Lo primero es reordenar el marco regulatorio que dejó este gobierno. Eso implica derogar varios decretos y resoluciones para devolverles seguridad jurídica a las inversiones de manera inmediata.
Lo segundo es volver a atraer inversión extranjera hacia la minería. El mundo necesita nuevos proyectos y los minerales que demanda la transición energética, mientras que 97% del territorio colombiano sigue sin exploración minera. Colombia debe enviar una señal clara de confianza a los inversionistas. Después de estos cuatro años, el país demostró que sus instituciones, las cortes, el Congreso y los gremios funcionaron y lograron contener una ambición regulatoria sin precedentes. Eso es algo que los inversionistas valoran.
¿Cuánto podría atraer en inversión un fortalecimiento del sector minero?
La exploración minera podría atraer entre US$170 millones y US$220 millones hacia regiones apartadas. Además, es fundamental destrabar los proyectos que están en la fase final de licenciamiento o exploración. Solo esas iniciativas podrían representar inversiones cercanas a US$3.600 millones en los próximos tres o cuatro años.
¿Debe el próximo gobierno revisar la carga tributaria que hoy enfrenta la minería?
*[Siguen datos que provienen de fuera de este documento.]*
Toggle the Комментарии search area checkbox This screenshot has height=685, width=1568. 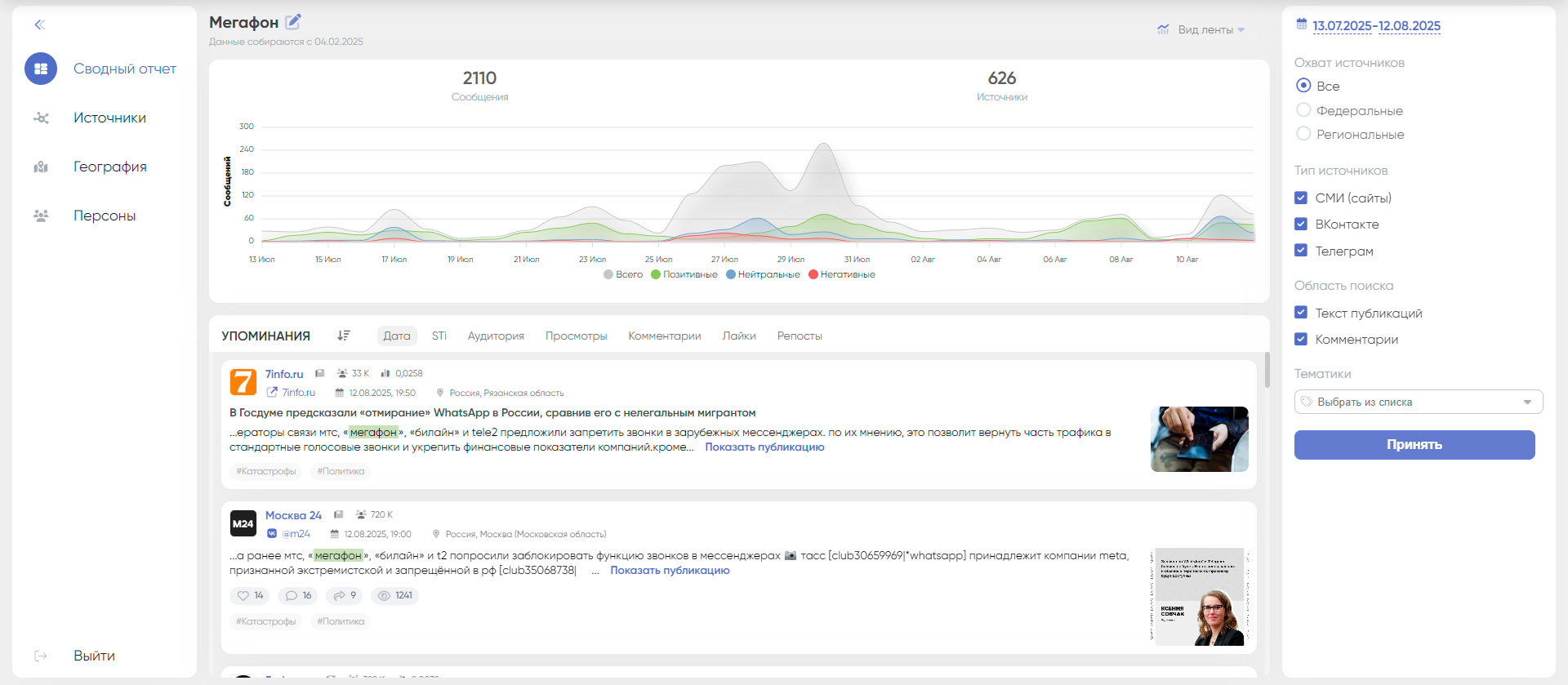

Sin duda. Lo primero es desmontar parte del entramado jurídico que dejó este gobierno, como las sobretasas y otros gravámenes que afectaron la competitividad del sector. Colombia tiene una de las cargas tributarias más altas para la minería. El government take, es decir, la participación del Estado sobre las utilidades de una operación minera, puede ubicarse entre 75% y 85%. Además, el país tiene algunas de las regalías más altas del mundo para el carbón y el níquel.
¿Qué oportunidad tiene Colombia con minerales estratégicos como el cobre?
Colombia tiene una oportunidad enorme con minerales como el cobre, cuya demanda mundial sigue creciendo por la inteligencia artificial, la transición energética y la seguridad nacional. Países como Canadá, Suecia y Estados Unidos ya consideran estos minerales un activo estratégico.
El país debe asumir la minería con esa misma visión. No solo hablamos de cobre, sino también de carbón, níquel y materiales para la construcción. Contar con esos recursos fortalece la competitividad de la industria, reduce costos para sectores como la infraestructura y la vivienda, y permite generar empleo y desarrollo regional.
¿Cómo está hoy la exploración minera en Colombia?
La exploración atraviesa un momento difícil porque es la actividad más sensible a la incertidumbre regulatoria. Parte de la inversión que antes llegaba a Colombia hoy se dirige a países como Argentina, Ecuador, Chile y Perú.
Aun así, los proyectos que han logrado avanzar han confirmado el enorme potencial geológico del país, especialmente en cobre, con descubrimientos en regiones como Antioquia, Chocó, Córdoba y Putumayo. Explorar es fundamental para conocer la riqueza mineral del territorio y definir qué proyectos pueden desarrollarse en el futuro.